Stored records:

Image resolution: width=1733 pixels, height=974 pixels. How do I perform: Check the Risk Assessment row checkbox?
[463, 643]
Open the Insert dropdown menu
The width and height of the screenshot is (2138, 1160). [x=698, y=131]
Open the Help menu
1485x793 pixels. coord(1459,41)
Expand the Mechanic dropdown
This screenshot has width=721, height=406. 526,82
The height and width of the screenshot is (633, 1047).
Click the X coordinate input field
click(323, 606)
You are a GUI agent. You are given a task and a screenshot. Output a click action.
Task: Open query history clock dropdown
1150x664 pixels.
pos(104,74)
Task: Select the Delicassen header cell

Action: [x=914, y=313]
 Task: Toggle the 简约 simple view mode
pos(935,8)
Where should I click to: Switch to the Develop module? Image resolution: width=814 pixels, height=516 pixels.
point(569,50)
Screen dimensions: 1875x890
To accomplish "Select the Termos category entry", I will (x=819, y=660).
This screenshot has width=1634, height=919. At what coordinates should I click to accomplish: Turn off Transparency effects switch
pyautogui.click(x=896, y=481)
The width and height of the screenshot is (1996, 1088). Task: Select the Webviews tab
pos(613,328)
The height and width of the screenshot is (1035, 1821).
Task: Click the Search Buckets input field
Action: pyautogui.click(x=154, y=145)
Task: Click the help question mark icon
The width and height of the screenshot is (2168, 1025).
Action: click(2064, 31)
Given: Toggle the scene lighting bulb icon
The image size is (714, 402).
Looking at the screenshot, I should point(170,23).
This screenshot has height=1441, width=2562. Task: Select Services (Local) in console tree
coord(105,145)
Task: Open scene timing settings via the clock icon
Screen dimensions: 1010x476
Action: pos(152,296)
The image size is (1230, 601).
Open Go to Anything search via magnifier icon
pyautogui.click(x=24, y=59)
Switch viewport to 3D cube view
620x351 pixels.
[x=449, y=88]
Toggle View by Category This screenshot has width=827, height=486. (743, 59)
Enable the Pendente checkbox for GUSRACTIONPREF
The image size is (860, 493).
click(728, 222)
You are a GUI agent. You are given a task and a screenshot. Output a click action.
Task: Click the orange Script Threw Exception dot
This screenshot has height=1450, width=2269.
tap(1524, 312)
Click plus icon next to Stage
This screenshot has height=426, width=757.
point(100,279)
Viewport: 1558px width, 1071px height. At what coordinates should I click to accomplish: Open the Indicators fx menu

- Directions for this task:
Every line above with the string "scene" in it should be copied into the answer.

- Solution to this problem:
Given: Toggle the scene lighting bulb icon
Task: Open scene timing settings via the clock icon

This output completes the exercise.